Eine schmerzhafte Entscheidung
«Die letzten vier oder fünf Jahre waren schrecklich», erklärt Lina Torres, die Ehefrau von Vicent, in Bezug auf die ständigen Hundeangriffe auf ihrem Hof. «Seit 2020 haben wir mindestens neun Schafe und vier oder fünf Lämmer verloren, ganz zu schweigen von den Tieren, die verletzt wurden.»
Diese beiden letzten Hundeangriffe haben die Geduld der Familie von Can Vicent d’en Serra erschöpft. Nach unzähligen Generationen geben sie auf und trennen sich von ihrer Herde.
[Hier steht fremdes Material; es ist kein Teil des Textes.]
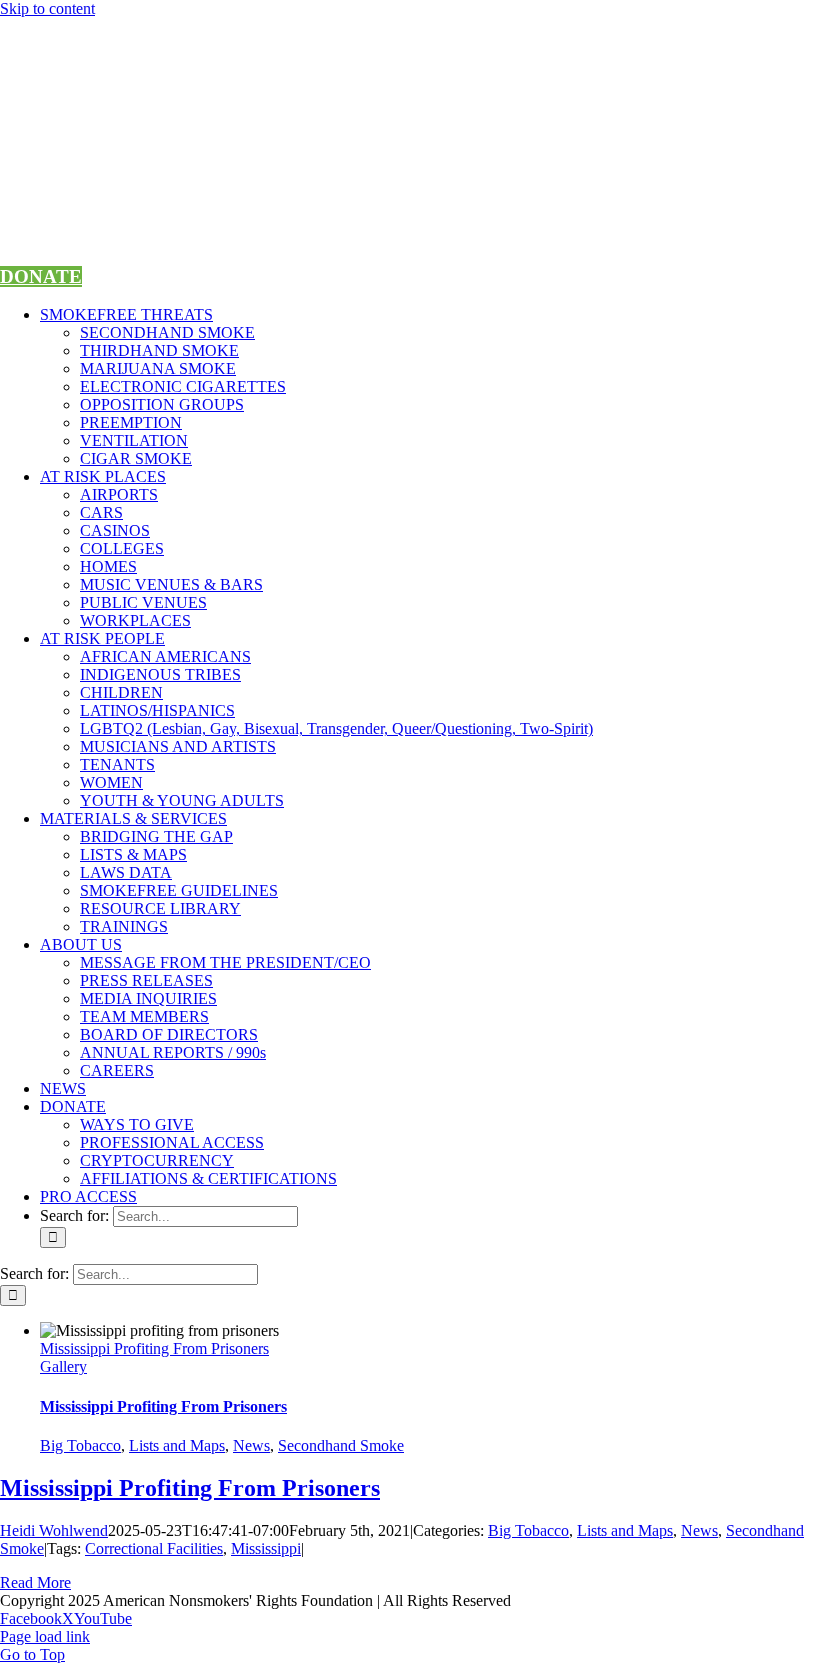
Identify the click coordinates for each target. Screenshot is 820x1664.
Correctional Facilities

Eine Entscheidung, die eigentlich nicht vorgesehen war, denn wie Vicent erklärt: «Ich hatte eine ‚feixa‘ (Parzelle) mit Futter bepflanzt und eine große Anzahl Heuballen gekauft, die ich jetzt verschenken muss.»
Diesen Montag brachte Vicent den Bock der Herde zum Schlachthof und am Donnerstag die letzten drei gesunden Schafe. Im Stall bleibt nur ein verletztes Schaf, das auf seine Genesung wartet. «Am Ende wird sie ein guter Freund, Juanito ‚Trull‘, für einen symbolischen Preis übernehmen», erklärte Vicent das Schicksal der restlichen Herde, die einst fast 20 Tiere umfasste, während er das letzte Tier gemeinsam mit seinem Sohn Josep und seiner Frau am Donnerstagmorgen verlud.
Keine Lösung in Sicht
«Wir wohnen sehr nahe an einem Weg, auf dem viele Menschen spazieren gehen und ihre Hunde mitnehmen. Viele führen ihre Hunde unangeleint», erklärt Lina in Bezug auf das mangelnde Bewusstsein der Hundebesitzer für dieses Problem. «Jeder behauptet, sein Hund sei sehr brav und könne so etwas nie tun. Einige haben uns sogar beschimpft, wenn wir sie darauf hingewiesen haben.»